The easiest way into Kalemie is by air, and the second easiest way is also by air. Everything else is complicated. A rail line runs up from Lubumbashi, officially two or three times a month, though a timetable in this part of the DRC is more an aspiration than a schedule. The N5 road, the main land route, slips in and out of passability depending on the rains. Boats cross Lake Tanganyika from Kigoma in Tanzania, when they are safe, which is not always. Kalemie is a traveller's town in the old sense - the one where the getting there is half the experience.
Kalemie sits on the western shore of Lake Tanganyika, in the Democratic Republic of the Congo, at the point where the Lukuga River slides out of the lake and begins its long, slow crawl west toward the Lualaba. The town was founded in the 1890s as a Belgian military base called Albertville. The name was changed in the 1970s, under Mobutu's Zairianisation, but the old bones of the colonial port are still there: the rail spur, the wharf, the cement works, the shaded avenues of once-grand residences, and the absolute dominance of the water. If you have never seen Lake Tanganyika, Kalemie is a good place to meet it. The lake is 673 kilometres long, the second deepest in the world, and on a calm morning the horizon dissolves into sky in a way that makes the word lake feel wrong. Inland sea is closer.
FlyCAA operates flights from Kinshasa and Lubumbashi a few times a week - by far the most reliable way to arrive. The flight from Lubumbashi, over a couple of hours of miombo woodland and the Kundelungu plateau, is itself worth the fare, with the shine of the lake rising slowly on the horizon as you descend. The rail service from Lubumbashi, run by SNCC, takes anywhere from four days to well over a week, assuming nothing breaks, which it usually does. The line's west-of-Kalemie track was destroyed by heavy rains in February 2024 and reopened eleven months later, in December. Lake ferries tie Kalemie to Kigoma (Tanzania), Mpulungu (Zambia), Uvira (northern DRC) and Bujumbura (Burundi). Safety is a perennial worry on lake services; ask locally about current conditions before you board.
Kalemie is not a museum town. It is a working port, a university town (the University of Kalemie keeps the region's largest library), and a distribution hub for the minerals of Katanga. Its pleasures are the everyday ones: the morning market along the waterfront, the Marche du port with its fish from the lake; Marche Katanga Kivu and Marche Lubuye for produce and household goods; the cluster of small restaurants in the centre where Papa Senegalais and Restaurant OKAPI feed dockworkers, traders and the occasional UN staffer. Sports fans can catch matches at Stade Kitshanga or Stade Mamba, home to FC Tanganyika and FC Etoile Jaune (the Yellow Stars). Evenings drift toward DA RAISSA Resto, Rio, or the open-air setting of Village Lubuye, where the music runs until the power does.

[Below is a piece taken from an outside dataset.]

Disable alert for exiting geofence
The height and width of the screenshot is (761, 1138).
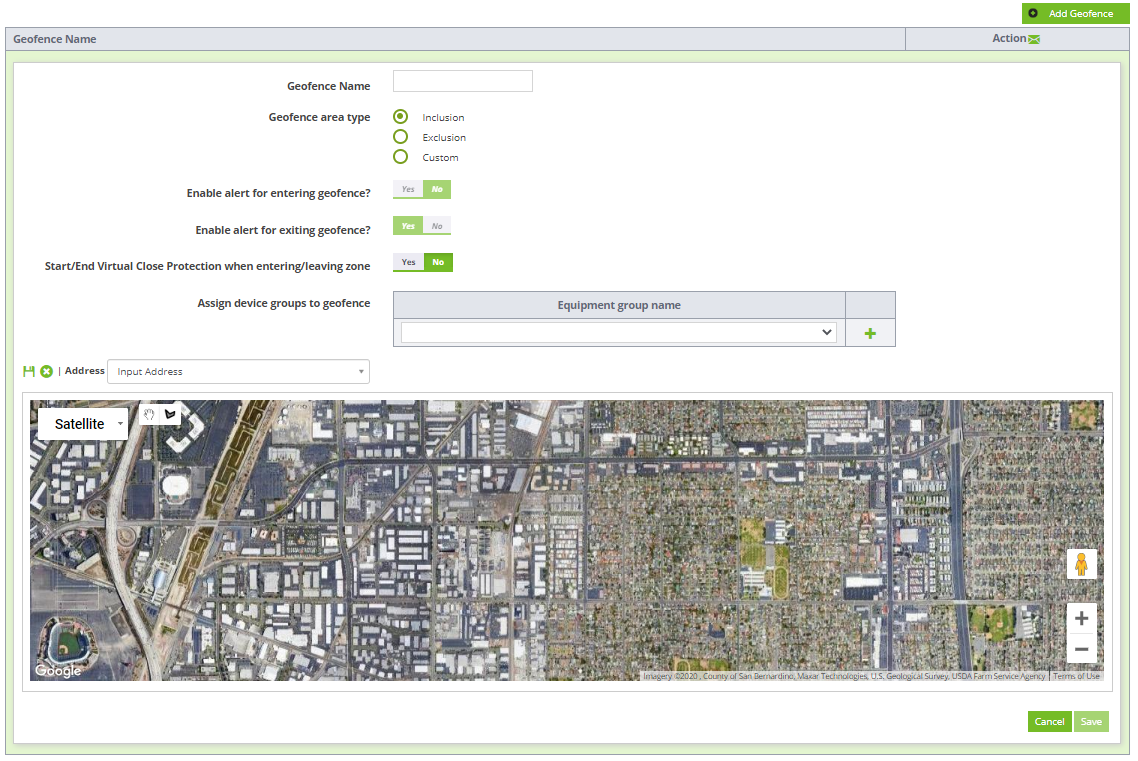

For sleeping, Hotel Kalemie and Hotel TCHAM are the main options in the town centre, with Mahobilali and Quartier de la Paix offering more modest guest-house stays. Beer comes from Brasimba. Electricity comes from the Bendera hydroelectric plant (also called Kiymbi Dam), on a single transmission line that does not always cooperate. Horizon House and SNEL handle various utilities and services with the stoicism the region demands. French is the official language, but the lingua franca of the eastern Congo is Kingwana - a regional Swahili spoken from the Great Lakes all the way west to the Angolan border. A few phrases go a very long way here. If you want to continue onward, small craft work the coast south toward Moba, and a rough road runs inland to Nyunzu and beyond; Lufukwe, Lubunduye and Matafari are all reachable by hired vehicle if the rains have been kind.

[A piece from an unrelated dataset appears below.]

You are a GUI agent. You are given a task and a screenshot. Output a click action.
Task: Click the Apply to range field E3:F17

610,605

Located at 5.91 degrees south, 29.19 degrees east, on the western shore of Lake Tanganyika. Best viewed from 6,000-10,000 feet AGL on approach to Kalemie Airport (FZRF), which handles the twice-weekly FlyCAA service from Kinshasa (FZAA) and Lubumbashi (FZQA). The lake dominates the eastern horizon - 673 km long, the second-deepest lake on Earth - and the Lukuga River outflow is clearly visible cutting west from the town. Afternoon thunderstorms are common November through April; the dry season June-September offers calmer lake winds and clearer visibility.